Casper war einer unserer besten Kapitäne. Er bereitete nie Probleme, war selten krank, betrachtete die Mafia als erste Priorität und erledigte seine Aufgaben sorgfältig und schnell. Er war für viele Soldaten zuständig, bildete teils sogar welche aus und nahm auch anderweitig viele Aufgaben an. Er war ein guter Verhandler, der ebenfalls wusste, wie man mit Zahlen und Finanzen umgeht. Ich kannte ihn nur wenig, da ich mir seiner Treue bewusst war und es für unnötig hielt, ihn im Auge zu behalten. Ohnehin war er nicht sehr gesprächig und hatte meines Wissens nach kaum bis gar keine Freunde. Dennoch scheute ich mich nicht, ihn ab und an nach einer zweiten Meinung zu fragen, gerade wenn es um größere Deals ging.

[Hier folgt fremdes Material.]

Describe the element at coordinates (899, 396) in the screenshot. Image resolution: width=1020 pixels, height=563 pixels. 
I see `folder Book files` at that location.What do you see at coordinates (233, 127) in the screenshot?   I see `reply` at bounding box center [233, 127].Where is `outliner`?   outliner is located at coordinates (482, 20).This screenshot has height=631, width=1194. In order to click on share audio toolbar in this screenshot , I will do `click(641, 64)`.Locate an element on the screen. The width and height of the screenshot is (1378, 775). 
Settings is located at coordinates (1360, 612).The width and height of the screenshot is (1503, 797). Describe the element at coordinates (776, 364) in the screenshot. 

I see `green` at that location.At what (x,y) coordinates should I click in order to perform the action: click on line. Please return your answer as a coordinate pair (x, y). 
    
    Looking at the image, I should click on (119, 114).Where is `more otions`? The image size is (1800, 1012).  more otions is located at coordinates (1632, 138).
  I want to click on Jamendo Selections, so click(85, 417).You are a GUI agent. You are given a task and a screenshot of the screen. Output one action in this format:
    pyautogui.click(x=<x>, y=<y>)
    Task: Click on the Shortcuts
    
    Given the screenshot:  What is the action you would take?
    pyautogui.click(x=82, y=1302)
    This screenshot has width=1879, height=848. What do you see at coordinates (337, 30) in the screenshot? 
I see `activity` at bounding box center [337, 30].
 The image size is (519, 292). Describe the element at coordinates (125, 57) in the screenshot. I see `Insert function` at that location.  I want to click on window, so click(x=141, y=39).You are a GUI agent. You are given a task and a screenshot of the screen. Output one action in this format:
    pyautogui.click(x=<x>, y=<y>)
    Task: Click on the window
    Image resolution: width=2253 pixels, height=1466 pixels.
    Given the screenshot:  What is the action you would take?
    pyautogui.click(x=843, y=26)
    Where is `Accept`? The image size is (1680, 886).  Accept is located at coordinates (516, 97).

Unerachtet dessen, ob sein Mörder von seiner Bedeutung für die Mafia wusste, stellt sein Verlust eine Bedrohung dar. Insbesondere wenn man betrachtet, welch Gegenwind Avyanna in den letzten Wochen erhielt. Sämtliche Mafiosi warten nur darauf, dass wir einen Fehler begehen, eine Schwachstelle offenbart wird.
Wir befinden uns in schwierigen Zeiten.

«Ich danke Ihnen sehr, Mister Pedrotti», reißt mich Louis aus meinen Gedanken. «Ich hoffe, bald von Ihnen zu hören.» Dabei lächelte er so breit, als wäre er sich sicher, der Job gehöre ihm.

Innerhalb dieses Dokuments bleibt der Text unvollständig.